_SUPPLIED PASSAGE_
####################

# Dataset module introduction

In [None]:
# Initial setup following http://docs.chainer.org/en/stable/tutorial/basic.html
import numpy as np
import chainer
from chainer import cuda, Function, gradient_check, report, training, utils, Variable
from chainer import datasets, iterators, optimizers, serializers
from chainer import Link, Chain, ChainList
import chainer.functions as F
import chainer.links as L
from chainer.training import extensions
import chainer.dataset
import chainer.datasets

## Built-in dataset modules

Some dataset format is already implemented in `chainer.datasets`

### TupleDataset



In [5]:
from chainer.datasets import TupleDataset

x = np.arange(10)
t = x * x

data = TupleDataset(x, t)

print('data type: {}, len: {}'.format(type(data), len(data)))

data type: <class 'chainer.datasets.tuple_dataset.TupleDataset'>, len: 10


In [6]:
# Unlike numpy, it does not have shape property.
data.shape

AttributeError: 'TupleDataset' object has no attribute 'shape'

`i`-th data can be accessed by `data[i]`

which is a tuple of format ($x_i$, $t_i$, ...)

In [10]:
# get forth data -> x=3, t=9
data[3]

(3, 9)

####################

_GIVEN RECORDS_
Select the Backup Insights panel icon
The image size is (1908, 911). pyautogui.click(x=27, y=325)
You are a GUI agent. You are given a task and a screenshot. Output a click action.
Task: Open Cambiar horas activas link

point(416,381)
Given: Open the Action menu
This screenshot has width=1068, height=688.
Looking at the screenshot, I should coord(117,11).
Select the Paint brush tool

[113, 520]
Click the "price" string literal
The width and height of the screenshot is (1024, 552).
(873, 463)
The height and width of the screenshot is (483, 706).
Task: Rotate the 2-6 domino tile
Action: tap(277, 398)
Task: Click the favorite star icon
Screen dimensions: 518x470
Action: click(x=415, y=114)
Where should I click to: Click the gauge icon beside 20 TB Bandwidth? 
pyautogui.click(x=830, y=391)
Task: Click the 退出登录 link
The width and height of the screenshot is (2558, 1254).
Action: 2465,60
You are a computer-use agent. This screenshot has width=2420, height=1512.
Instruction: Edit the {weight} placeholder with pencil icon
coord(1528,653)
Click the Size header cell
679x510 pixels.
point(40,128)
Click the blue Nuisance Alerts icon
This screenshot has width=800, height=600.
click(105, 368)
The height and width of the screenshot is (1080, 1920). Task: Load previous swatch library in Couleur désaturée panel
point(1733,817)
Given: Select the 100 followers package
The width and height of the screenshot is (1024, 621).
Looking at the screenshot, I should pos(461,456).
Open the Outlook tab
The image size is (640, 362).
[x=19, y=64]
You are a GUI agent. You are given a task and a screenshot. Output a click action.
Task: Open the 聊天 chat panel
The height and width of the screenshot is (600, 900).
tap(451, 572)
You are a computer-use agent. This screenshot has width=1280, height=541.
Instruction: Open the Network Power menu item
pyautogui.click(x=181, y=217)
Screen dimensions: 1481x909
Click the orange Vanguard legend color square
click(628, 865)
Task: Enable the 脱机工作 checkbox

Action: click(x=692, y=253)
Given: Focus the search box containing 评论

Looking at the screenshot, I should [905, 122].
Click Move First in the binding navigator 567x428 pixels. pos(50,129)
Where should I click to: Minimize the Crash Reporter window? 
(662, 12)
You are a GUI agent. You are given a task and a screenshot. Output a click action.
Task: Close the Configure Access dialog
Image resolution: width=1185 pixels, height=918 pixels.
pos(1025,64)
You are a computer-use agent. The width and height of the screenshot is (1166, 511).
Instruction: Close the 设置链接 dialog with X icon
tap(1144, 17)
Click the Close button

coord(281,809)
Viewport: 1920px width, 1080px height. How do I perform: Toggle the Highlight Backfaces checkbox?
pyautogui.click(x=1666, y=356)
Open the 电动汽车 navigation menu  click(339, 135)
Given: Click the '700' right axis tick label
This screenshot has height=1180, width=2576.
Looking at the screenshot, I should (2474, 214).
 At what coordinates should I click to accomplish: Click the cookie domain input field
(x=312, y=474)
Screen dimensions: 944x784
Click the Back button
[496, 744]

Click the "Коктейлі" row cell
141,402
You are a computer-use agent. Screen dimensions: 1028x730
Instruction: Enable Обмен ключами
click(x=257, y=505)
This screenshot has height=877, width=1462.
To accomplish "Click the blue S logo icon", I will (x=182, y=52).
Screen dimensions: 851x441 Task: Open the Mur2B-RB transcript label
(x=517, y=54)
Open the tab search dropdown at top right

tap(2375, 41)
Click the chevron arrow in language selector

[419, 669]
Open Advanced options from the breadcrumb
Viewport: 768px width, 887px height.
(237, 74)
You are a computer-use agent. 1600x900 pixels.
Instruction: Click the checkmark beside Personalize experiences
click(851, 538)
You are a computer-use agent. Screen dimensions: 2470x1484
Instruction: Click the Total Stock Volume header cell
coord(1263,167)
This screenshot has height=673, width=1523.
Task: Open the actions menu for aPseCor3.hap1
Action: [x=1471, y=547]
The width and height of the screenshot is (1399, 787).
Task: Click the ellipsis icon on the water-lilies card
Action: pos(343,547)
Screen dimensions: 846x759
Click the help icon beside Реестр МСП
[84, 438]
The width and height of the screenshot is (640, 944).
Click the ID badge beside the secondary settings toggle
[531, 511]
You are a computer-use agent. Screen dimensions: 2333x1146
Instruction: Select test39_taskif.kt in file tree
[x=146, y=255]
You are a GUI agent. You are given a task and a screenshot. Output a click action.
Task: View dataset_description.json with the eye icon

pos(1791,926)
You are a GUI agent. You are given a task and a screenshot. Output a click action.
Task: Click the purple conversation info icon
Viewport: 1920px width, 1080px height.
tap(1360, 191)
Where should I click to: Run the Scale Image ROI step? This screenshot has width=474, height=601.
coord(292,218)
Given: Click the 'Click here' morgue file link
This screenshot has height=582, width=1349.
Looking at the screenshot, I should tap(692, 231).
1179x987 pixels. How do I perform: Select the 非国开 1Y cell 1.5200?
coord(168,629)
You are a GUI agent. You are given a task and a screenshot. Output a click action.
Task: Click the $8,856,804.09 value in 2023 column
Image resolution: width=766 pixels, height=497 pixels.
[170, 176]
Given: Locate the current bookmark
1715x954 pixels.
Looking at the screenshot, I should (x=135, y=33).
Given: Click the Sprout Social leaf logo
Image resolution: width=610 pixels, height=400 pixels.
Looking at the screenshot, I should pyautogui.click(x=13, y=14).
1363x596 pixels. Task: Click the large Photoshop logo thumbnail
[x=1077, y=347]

####################

_EXERCISES_
A - In the dataset module introduction, what error comes from calling `data.shape` on the TupleDataset?
B - From the rows, give as a numbered list the lines beginning at the one that contains "Select the Paint brush tool" and stopping after the one that contains "coord(1528,653)", with blank lines left out.

_ANSWERS TO EACH TASK_
A - AttributeError: 'TupleDataset' object has no attribute 'shape'

B -
1. Select the Paint brush tool
2. [113, 520]
3. Click the "price" string literal
4. The width and height of the screenshot is (1024, 552).
5. (873, 463)
6. The height and width of the screenshot is (483, 706).
7. Task: Rotate the 2-6 domino tile
8. Action: tap(277, 398)
9. Task: Click the favorite star icon
10. Screen dimensions: 518x470
11. Action: click(x=415, y=114)
12. Where should I click to: Click the gauge icon beside 20 TB Bandwidth? 
13. pyautogui.click(x=830, y=391)
14. Task: Click the 退出登录 link
15. The width and height of the screenshot is (2558, 1254).
16. Action: 2465,60
17. You are a computer-use agent. This screenshot has width=2420, height=1512.
18. Instruction: Edit the {weight} placeholder with pencil icon
19. coord(1528,653)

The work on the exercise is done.